Aim | Pick out and copy every line in the items below that contains the string "scrollbar". Case counts.
**** Exercise material
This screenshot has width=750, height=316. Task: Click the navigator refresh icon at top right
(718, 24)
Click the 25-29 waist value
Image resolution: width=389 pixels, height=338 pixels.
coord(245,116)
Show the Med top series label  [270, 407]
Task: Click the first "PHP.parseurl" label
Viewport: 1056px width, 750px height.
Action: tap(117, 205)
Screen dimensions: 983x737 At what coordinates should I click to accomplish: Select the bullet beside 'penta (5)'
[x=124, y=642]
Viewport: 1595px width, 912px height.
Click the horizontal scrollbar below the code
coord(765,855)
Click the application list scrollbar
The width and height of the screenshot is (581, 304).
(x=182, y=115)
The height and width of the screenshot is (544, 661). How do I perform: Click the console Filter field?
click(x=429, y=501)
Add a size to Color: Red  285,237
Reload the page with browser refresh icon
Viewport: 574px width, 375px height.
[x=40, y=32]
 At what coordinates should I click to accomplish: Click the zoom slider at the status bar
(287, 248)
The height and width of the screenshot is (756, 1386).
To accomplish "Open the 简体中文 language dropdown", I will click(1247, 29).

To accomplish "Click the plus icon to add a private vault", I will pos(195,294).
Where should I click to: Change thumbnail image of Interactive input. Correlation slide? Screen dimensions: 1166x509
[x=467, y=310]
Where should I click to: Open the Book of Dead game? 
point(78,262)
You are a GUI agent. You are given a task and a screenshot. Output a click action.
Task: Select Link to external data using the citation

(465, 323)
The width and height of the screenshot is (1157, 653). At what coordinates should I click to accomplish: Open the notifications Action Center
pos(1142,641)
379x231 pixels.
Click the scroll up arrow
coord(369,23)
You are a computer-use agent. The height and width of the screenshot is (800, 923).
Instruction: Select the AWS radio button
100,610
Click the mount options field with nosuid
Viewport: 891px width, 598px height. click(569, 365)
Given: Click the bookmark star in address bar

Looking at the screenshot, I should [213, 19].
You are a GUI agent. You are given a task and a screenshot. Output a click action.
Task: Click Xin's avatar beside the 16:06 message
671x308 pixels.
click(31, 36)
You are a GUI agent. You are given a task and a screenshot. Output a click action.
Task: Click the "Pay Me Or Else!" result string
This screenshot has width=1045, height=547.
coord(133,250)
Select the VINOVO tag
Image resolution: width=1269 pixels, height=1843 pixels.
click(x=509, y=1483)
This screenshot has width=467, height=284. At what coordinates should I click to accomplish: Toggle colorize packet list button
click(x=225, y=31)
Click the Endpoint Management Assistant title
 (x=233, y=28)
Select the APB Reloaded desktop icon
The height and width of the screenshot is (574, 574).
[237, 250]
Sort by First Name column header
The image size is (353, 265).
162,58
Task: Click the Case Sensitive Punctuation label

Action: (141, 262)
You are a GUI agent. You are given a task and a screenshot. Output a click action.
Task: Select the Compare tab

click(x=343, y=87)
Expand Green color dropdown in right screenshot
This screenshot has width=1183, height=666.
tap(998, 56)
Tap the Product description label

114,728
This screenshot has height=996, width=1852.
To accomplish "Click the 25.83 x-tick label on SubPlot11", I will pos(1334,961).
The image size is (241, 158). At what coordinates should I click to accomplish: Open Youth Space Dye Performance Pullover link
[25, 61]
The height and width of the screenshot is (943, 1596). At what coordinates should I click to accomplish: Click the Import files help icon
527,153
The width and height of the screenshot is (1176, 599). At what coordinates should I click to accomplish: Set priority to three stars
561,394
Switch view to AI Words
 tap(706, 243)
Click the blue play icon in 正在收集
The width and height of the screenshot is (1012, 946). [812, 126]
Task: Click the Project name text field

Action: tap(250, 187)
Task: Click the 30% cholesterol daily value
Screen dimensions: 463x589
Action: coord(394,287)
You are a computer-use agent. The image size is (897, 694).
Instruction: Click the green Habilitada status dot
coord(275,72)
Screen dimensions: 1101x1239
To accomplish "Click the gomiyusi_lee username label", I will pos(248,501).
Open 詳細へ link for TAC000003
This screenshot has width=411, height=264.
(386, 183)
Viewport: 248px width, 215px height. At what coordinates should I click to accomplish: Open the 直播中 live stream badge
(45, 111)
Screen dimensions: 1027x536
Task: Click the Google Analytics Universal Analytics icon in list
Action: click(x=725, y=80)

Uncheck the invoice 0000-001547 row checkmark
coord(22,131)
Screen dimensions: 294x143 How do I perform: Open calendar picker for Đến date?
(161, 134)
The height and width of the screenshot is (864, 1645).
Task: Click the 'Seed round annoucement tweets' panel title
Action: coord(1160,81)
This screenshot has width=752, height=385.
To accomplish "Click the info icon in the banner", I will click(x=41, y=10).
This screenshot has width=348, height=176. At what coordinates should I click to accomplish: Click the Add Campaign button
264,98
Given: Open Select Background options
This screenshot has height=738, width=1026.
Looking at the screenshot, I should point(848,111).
********
Full output |
Click the horizontal scrollbar below the code
Click the application list scrollbar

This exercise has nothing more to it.